━━ Supplied data ━━

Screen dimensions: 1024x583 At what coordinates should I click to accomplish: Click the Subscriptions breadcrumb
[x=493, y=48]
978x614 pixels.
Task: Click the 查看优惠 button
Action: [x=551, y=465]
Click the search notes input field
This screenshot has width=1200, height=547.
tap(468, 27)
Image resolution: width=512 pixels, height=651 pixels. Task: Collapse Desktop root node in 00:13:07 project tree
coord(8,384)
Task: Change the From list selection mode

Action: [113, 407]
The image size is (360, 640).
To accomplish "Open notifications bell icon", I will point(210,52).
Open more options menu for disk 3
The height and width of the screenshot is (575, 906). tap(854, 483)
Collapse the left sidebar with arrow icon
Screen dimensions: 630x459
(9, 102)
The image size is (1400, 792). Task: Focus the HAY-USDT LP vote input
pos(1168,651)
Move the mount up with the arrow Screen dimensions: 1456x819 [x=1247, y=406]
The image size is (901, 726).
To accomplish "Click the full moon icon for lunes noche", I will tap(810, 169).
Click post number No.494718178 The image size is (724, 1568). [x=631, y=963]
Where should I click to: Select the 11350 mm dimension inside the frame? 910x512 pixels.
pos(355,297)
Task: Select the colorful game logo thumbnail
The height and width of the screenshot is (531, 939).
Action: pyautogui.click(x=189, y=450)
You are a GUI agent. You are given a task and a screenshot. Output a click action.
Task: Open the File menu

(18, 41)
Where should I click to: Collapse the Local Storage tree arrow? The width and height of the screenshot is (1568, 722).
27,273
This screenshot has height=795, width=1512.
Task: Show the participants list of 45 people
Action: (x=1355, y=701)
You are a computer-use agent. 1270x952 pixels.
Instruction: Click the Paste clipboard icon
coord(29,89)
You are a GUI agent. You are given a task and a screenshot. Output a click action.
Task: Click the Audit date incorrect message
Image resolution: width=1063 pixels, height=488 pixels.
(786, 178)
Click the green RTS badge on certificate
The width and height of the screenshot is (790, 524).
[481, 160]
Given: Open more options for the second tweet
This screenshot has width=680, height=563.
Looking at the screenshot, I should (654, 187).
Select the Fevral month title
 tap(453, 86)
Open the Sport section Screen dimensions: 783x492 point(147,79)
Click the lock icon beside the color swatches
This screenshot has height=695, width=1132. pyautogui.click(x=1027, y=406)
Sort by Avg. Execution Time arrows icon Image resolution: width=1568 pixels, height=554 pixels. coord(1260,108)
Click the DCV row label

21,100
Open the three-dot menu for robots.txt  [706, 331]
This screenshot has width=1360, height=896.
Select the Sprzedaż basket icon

━━━

-- Task requirements --
Write out only the lines from the one containing "Task: Click the Audit date incorrect message" through the end of the listing above, exactly as they stand.

-- Solved exercise --
Task: Click the Audit date incorrect message
Image resolution: width=1063 pixels, height=488 pixels.
(786, 178)
Click the green RTS badge on certificate
The width and height of the screenshot is (790, 524).
[481, 160]
Given: Open more options for the second tweet
This screenshot has width=680, height=563.
Looking at the screenshot, I should (654, 187).
Select the Fevral month title
 tap(453, 86)
Open the Sport section Screen dimensions: 783x492 point(147,79)
Click the lock icon beside the color swatches
This screenshot has height=695, width=1132. pyautogui.click(x=1027, y=406)
Sort by Avg. Execution Time arrows icon Image resolution: width=1568 pixels, height=554 pixels. coord(1260,108)
Click the DCV row label

21,100
Open the three-dot menu for robots.txt  [706, 331]
This screenshot has width=1360, height=896.
Select the Sprzedaż basket icon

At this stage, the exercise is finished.